Tuesday, September 6, 2016















“Probably one of the most unfortunate things in a ‘Bloke’s Life’ is that it takes over 30 years to realise how essential you have been to build my character, my ethics and, most importantly, my HAPPINESS,” the note, in part, reads. “At 32, I am finally starting to figure it out. In good times and in bad, you were there. Your strength and endurance to raise me will not go unrewarded.” (See below)


      This letter was written by Steve Irwin, “Crocodile Hunter,”to his parents 12 years before his own death. His parents had no idea that they would lose their son in such a tragic death. This letter must have been great comfort to the family all these years later.

     Have you ever written a thank you note to your parents? It doesn’t matter how close you are; it matters that you thank them for the positive traits you inherited. Showing your appreciation for the good things they did for you, the sacrifices they made, the discipline they instilled, the special moments you remember—all of these will be welcomed no matter how old they are. Why would you do this? Because parenting can be a thankless job.

      We all parent based on a combination of how we were parented, how closely our parents stuck to the rules of that time (Dr. Spock? Dr. Phil?), and how seriously we take this responsibility ourselves. I certainly don’t recall my parents ever reading any child-rearing manuals. They were too busy recovering from the war and trying to make a living. My mother’s mother was critical. My mother was critical. My father’s mother was loving and kind. My father was loving and kind. My mother’s mother was a career woman (even into her 80s). My mother was a career woman. She got much more satisfaction from her career than from being a mom. My Dad was an ambitious salesman who never stopped learning and striving to have a title and financial security. He accomplished this while being a nurturing parent despite his long hours and frequent absences. We all do the best we can. 

     Are you doing the best you can? I did, and I certainly would not give myself stellar marks. Parenting is the most challenging job we give ourselves, but it is often the most frustrating, and it sometimes seems to be the least rewarding.

     If you can identify things your parents taught you, tools they gave you, special moments that touched you, then thank them while they are still on the planet. If you can’t say it; write it. 

     I am happy to say that I did thank both of my parents long before either of them became ill. I made a cassette tape for them in 1986 when they were getting ready to move out of state. (I later found that tape amongst my Dad’s things after he died. I also found every letter and card I ever sent him.)

    My parents knew I wasn’t happy with all the things that happened as their daughter, but I wanted them to know that I appreciated and understood why they did what they did. I will never forget standing over my mother as she sorted through her jewelry trying to determine what piece to give me. I remember thinking to myself, if you had just given me a piece of yourself, that would have been much better.
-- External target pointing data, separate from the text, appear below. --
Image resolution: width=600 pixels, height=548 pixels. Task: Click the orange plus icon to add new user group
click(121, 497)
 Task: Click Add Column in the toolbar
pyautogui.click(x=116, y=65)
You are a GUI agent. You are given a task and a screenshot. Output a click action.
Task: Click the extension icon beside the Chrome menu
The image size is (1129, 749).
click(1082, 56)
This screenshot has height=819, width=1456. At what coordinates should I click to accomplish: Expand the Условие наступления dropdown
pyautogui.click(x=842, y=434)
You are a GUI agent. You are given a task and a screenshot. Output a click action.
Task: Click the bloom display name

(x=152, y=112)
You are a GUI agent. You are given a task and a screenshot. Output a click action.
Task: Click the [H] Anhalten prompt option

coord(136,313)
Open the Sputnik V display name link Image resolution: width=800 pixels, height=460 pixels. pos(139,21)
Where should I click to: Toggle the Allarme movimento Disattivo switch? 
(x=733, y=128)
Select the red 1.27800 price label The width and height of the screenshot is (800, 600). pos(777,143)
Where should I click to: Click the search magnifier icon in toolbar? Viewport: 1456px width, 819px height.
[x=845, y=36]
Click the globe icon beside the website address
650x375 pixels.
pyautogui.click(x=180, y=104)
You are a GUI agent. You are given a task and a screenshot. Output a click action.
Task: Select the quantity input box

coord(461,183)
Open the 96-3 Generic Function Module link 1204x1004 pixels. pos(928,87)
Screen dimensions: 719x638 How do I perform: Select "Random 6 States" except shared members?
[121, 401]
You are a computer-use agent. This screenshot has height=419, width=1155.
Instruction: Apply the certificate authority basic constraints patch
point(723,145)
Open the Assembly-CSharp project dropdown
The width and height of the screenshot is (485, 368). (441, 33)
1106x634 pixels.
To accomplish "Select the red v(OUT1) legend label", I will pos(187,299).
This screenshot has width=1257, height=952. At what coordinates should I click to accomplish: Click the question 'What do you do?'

She couldn’t. She said, “I know I wasn’t a very good mother.” She wasn’t, but by the time she said that to me, I had made peace with it, and I said, “You did the best you could, Mom.” 

     My mom gave me an indomitable spirit, a vivacious personality, a flair for decorating, an understanding of what it means to be “feminine” and a set of beautiful legs. She wasn’t there for me when I needed her. She wasn’t a nurturing, cookie-baking, room-mother mom, but she was true to herself. She modeled strength and courage at the end of her life, and I loved and respected her for that. 

     Regardless of the minuses you might feel in your relationship with your parents, I suggest that a short note to them while they are still healthy and thriving might be just the thing that makes their day. If your own children see you do this, they will know that gratitude is more important than grudge.